Intramolecular hydrogen bond (HB) formation was analyzed in the model compounds N-(2-benzoylphenyl)acetamide, N-(2-benzoylphenyl)oxalamate and N(1),N(2)-bis(2-benzoylphenyl)oxalamide. The formation of three-center hydrogen bonds in oxalyl derivatives was demonstrated in the solid state by the X-ray diffraction analysis of the geometric parameters associated with the molecular structures. The solvent effect on the chemical shift of H6 [δH6(DMSO-d(6))–δH6(CDCl(3))] and Δδ(ΝΗ)/ΔT measurements, in DMSO-d(6) as solvent, have been used to establish the energetics associated with intramolecular hydrogen bonding. Two center intramolecular HB is not allowed in N-(2-benzoylphenyl)acetamide either in the solid state or in DMSO-d(6) solution because of the unfavorable steric effects of the o-benzoyl group.

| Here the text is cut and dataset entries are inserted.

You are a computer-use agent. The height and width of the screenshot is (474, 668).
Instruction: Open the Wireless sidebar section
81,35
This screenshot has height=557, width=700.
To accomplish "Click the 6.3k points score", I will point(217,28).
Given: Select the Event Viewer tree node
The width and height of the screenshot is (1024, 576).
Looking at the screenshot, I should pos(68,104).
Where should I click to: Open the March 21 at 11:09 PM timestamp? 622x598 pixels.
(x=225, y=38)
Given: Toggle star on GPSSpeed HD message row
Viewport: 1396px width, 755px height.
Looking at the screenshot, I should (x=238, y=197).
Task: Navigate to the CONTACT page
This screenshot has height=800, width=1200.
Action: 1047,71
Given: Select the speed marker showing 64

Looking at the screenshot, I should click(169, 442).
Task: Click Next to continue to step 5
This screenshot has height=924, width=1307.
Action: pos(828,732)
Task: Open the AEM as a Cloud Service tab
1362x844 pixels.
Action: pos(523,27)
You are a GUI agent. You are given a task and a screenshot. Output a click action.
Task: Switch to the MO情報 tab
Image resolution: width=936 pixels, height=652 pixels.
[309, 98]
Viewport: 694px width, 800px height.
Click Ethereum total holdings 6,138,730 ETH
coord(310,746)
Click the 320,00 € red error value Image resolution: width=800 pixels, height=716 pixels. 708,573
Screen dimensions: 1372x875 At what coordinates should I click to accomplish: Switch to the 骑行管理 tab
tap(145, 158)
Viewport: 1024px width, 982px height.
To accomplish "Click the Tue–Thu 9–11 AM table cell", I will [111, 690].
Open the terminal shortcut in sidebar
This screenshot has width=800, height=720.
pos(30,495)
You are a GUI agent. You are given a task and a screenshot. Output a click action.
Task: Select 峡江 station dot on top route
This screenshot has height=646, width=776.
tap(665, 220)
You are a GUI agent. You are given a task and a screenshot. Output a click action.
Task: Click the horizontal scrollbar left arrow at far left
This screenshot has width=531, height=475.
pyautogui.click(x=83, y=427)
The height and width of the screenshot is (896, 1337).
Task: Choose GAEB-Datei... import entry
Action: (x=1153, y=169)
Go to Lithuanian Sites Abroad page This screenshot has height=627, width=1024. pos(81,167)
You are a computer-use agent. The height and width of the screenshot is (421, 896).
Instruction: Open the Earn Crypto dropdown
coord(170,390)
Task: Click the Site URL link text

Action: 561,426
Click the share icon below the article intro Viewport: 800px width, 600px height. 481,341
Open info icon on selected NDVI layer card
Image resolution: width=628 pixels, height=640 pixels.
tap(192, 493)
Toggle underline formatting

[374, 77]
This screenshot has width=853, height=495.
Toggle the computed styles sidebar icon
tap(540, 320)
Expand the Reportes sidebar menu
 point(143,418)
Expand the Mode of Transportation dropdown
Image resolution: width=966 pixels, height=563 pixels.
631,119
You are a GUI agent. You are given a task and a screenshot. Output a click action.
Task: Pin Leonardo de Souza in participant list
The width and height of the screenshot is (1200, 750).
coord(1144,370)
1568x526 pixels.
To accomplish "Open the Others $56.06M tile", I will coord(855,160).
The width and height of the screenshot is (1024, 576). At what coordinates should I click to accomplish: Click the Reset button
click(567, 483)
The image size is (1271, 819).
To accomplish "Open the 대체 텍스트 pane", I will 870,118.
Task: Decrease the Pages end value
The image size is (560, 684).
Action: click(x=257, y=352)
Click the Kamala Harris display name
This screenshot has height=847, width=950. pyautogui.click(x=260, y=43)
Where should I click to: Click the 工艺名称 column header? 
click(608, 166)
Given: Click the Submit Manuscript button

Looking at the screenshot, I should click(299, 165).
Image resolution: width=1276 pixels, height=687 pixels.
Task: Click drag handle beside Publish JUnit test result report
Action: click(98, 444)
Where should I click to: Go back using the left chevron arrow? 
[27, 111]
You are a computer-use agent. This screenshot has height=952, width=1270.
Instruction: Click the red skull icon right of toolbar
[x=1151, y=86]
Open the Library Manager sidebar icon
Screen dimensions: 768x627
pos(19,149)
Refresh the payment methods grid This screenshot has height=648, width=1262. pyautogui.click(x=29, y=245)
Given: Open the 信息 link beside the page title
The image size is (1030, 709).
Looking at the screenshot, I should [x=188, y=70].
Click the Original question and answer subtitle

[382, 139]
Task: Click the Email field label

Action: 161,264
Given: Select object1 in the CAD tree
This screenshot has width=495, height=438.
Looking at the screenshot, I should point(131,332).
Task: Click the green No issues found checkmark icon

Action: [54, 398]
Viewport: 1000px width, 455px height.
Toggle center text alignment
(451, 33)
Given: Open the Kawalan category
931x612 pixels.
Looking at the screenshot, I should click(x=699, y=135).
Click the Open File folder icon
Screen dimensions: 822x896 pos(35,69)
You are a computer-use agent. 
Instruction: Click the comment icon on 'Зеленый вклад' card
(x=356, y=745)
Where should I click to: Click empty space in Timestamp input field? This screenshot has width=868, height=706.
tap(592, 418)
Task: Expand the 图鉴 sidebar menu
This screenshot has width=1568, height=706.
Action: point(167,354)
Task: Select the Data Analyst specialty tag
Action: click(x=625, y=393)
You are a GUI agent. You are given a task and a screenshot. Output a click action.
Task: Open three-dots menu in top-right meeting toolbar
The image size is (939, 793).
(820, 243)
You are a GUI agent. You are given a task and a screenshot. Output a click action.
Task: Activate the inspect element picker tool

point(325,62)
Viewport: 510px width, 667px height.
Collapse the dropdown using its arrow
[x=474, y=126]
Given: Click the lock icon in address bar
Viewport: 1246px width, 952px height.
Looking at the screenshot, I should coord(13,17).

The estimated ΔHº and ΔSº values for the hydrogen bonding disruption by DMSO-d(6) of 28.3(0.1) kJ·mol(−1) and 69.1(0.4) J·mol(−1)·K(−1) for oxalamide, are in agreement with intramolecular three-center hydrogen bonding in solution. In the solid, the benzoyl group contributes to develop 1-D and 2-D crystal networks, through C–H∙∙∙A (A = O, π) and dipolar C=O∙∙∙A (A = CO, π) interactions, in oxalyl derivatives. To the best of our knowledge, this is the first example where three-center hydrogen bond is claimed to overcome steric constraints.